*Ejercicios a resolver*:
• A. Según el texto fuente, ¿quién es el autor del poema «La explicación parcial»?
• B. Devuelve, copiado literalmente del texto fuente, el fragmento que comienza con «Parece que hubiera» y sigue hasta «de Jonio González).».

De El lento hacer. Ensayos sobre imagen y escritura (Casa Vacía, 2023)
A la tradición borgeana de las inquisiciones pertenecen los ensayos de este libro. Síntesis, líneas de fuga y, sobre todo, “deudas de amo” –diría Steiner- con la Letra y la Imagen. Aquí el lector encontrará cápsulas de escritura que no solo se detienen en sus objetos de análisis, sino que devienen reflexiones (espejos) de sí mismas. ¿No es acaso esa calle de doble vía –el pensar “el todo” desde viajes introspectivos- uno de los fundamentos del arte ensayístico? De una foto de Garry Winogrand a un poema de Layna Ranz, de las fotografías de Martin Parr a la poesía de Arturo Carrera, de la prosa de John Fante a la de César Aira…, he ahí la ruta de estas inquisiciones de Diego L. García, en su lento y armonioso ensayar.
***
El arte de la falta
Cada tanto, como si un extraño ciclo lo requiriera, vuelvo al poema “La explicación parcial” de Charles Simic. Me parece uno de esos textos perfectos, hondo hasta límites en que no puedo llegar del todo. Un sujeto en una fonda esperando su orden, con un vaso de agua, la nieve cayendo afuera, y un deseo particular: escuchar la conversación de los cocineros. Como si necesitara alimentarse de algo más, de palabras de otros; ser reconocido, ser parte de un intercambio. No dice hablar con ellos, sino escuchar. Servirse sin tener que preparar el plato. Sin explicar aquello que no está diciendo (quién es, qué hace de su vida), y que por no decirlo se constituye en una cámara, en un anhelo.
Parece que hubiera pasado mucho tiempo / Desde que el camarero tomó mi pedido. / Mugriento, pequeño bar de comidas, / Fuera cae la nieve. // Parece como si hubiera oscurecido / Desde que oí por última vez la puerta de la cocina / Detrás de mí / Desde que vi / Que alguien pasaba por la calle. // Un vaso de agua helada / Me hace compañía / En esta mesa que he elegido / Nada más entrar. // Y un deseo intenso / Increíblemente intenso / De escuchar furtivamente / La conversación / De los cocineros. (Versión de Jonio González).

Registros de texto y de señalamiento de elementos:
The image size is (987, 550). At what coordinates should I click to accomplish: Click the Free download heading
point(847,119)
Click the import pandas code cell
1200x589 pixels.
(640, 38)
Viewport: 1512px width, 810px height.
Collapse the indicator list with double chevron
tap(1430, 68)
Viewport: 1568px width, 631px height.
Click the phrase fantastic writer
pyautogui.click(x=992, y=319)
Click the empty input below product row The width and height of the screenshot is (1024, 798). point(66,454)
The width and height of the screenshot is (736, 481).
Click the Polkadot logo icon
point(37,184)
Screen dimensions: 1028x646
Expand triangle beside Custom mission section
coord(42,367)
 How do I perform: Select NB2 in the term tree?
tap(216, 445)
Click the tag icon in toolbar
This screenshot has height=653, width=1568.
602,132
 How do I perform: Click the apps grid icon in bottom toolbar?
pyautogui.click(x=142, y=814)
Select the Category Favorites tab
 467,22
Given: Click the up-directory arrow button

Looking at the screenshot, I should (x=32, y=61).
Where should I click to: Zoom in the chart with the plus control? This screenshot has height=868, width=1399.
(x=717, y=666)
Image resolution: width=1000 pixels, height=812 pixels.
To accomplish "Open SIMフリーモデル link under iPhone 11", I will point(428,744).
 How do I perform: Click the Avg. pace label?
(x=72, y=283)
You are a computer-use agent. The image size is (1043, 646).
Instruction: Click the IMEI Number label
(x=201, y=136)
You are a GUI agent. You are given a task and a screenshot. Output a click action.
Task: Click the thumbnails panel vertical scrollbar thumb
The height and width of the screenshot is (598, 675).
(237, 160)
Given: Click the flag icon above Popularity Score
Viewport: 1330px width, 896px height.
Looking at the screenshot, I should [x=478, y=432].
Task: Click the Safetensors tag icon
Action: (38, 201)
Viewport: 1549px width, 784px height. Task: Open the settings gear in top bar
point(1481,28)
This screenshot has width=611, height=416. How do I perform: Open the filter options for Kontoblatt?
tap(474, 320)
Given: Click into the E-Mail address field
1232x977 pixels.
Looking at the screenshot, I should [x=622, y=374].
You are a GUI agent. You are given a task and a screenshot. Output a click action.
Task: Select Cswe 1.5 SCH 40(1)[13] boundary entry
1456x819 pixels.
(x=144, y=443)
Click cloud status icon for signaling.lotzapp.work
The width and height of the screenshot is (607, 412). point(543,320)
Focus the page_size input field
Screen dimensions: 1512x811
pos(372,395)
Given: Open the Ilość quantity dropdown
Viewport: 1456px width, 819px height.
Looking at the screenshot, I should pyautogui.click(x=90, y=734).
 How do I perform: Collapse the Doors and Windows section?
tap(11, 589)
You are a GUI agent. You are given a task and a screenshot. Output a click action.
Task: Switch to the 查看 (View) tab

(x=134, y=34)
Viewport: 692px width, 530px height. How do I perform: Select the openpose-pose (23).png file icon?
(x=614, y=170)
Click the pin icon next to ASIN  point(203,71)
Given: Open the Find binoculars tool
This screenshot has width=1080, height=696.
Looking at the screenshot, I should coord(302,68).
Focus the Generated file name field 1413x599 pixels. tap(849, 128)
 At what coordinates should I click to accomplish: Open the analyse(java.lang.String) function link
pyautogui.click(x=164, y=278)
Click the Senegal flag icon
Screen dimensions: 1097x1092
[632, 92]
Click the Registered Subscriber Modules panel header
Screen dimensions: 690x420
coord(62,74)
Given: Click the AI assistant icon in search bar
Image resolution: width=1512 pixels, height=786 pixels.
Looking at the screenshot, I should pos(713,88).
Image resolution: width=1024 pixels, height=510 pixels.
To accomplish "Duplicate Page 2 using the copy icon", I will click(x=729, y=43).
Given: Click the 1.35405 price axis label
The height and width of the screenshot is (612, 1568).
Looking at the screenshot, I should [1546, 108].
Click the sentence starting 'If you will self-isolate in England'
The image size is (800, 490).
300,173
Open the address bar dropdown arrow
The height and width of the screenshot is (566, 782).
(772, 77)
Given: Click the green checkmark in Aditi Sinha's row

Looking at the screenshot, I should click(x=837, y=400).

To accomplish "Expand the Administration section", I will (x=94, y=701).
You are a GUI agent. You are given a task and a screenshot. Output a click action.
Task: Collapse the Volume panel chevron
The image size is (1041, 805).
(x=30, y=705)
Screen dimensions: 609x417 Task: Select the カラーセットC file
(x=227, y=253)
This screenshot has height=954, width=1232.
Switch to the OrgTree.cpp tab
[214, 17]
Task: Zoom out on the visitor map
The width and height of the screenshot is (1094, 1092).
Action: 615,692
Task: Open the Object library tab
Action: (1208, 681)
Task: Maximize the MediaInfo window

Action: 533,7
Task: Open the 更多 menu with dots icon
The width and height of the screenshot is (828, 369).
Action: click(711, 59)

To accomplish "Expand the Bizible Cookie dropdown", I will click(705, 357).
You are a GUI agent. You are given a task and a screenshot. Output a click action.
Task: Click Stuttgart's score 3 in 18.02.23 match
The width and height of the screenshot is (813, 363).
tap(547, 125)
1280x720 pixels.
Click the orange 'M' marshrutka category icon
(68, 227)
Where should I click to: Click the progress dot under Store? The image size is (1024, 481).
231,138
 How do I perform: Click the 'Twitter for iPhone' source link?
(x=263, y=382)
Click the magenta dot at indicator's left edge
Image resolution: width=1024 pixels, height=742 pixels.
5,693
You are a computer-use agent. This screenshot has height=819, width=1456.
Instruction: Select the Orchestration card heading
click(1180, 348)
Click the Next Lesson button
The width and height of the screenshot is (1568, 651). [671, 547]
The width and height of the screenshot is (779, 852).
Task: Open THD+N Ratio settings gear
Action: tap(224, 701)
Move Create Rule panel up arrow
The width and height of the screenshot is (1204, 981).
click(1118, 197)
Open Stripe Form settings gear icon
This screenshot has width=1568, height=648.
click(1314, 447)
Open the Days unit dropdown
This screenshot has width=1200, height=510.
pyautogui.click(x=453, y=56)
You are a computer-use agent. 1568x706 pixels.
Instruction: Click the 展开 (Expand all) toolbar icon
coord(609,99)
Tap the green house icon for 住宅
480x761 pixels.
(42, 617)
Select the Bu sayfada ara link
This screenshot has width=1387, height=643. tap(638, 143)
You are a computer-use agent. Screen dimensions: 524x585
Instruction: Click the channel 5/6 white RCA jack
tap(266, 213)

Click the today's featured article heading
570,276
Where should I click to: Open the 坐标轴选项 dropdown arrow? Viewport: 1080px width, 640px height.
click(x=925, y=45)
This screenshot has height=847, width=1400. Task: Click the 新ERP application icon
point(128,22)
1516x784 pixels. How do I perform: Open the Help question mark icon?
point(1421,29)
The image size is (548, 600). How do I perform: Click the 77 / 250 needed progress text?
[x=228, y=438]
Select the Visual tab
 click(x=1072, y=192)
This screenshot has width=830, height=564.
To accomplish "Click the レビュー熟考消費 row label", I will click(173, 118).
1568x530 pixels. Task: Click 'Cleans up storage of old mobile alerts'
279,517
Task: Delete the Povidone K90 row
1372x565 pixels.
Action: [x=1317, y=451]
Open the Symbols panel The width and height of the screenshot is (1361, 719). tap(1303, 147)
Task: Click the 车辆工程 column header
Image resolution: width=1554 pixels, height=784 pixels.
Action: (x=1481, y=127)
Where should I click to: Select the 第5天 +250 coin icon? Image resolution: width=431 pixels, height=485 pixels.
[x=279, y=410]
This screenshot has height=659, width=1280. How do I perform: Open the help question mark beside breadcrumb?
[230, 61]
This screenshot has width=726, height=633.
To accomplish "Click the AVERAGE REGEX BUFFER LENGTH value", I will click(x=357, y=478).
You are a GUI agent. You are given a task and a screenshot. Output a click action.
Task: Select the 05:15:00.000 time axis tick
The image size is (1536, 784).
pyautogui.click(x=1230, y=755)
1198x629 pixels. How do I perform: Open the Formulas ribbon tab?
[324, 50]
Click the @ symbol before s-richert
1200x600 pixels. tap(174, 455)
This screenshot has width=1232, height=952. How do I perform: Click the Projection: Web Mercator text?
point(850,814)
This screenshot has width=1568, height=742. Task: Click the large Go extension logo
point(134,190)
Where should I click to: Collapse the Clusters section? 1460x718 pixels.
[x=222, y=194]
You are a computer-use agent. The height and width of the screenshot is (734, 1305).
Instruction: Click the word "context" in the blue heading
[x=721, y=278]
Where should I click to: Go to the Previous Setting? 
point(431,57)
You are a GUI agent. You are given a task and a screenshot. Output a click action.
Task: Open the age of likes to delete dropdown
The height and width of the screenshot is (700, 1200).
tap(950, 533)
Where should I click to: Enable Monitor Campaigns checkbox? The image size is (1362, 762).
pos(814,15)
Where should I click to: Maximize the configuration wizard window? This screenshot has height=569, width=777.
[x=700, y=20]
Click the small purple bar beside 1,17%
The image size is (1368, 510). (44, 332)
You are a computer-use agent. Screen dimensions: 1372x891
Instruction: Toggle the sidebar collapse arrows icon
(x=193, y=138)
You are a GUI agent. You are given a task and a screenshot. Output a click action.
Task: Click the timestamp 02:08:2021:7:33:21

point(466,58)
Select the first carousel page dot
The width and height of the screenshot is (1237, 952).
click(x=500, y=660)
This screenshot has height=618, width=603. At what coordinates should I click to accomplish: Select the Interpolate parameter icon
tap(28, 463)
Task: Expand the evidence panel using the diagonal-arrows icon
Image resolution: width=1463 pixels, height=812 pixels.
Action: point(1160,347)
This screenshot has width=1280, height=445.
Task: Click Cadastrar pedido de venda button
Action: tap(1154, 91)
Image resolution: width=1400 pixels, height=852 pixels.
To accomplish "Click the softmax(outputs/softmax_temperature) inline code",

*Lista de soluciones*:
• A. Charles Simic.

• B.
Parece que hubiera pasado mucho tiempo / Desde que el camarero tomó mi pedido. / Mugriento, pequeño bar de comidas, / Fuera cae la nieve. // Parece como si hubiera oscurecido / Desde que oí por última vez la puerta de la cocina / Detrás de mí / Desde que vi / Que alguien pasaba por la calle. // Un vaso de agua helada / Me hace compañía / En esta mesa que he elegido / Nada más entrar. // Y un deseo intenso / Increíblemente intenso / De escuchar furtivamente / La conversación / De los cocineros. (Versión de Jonio González).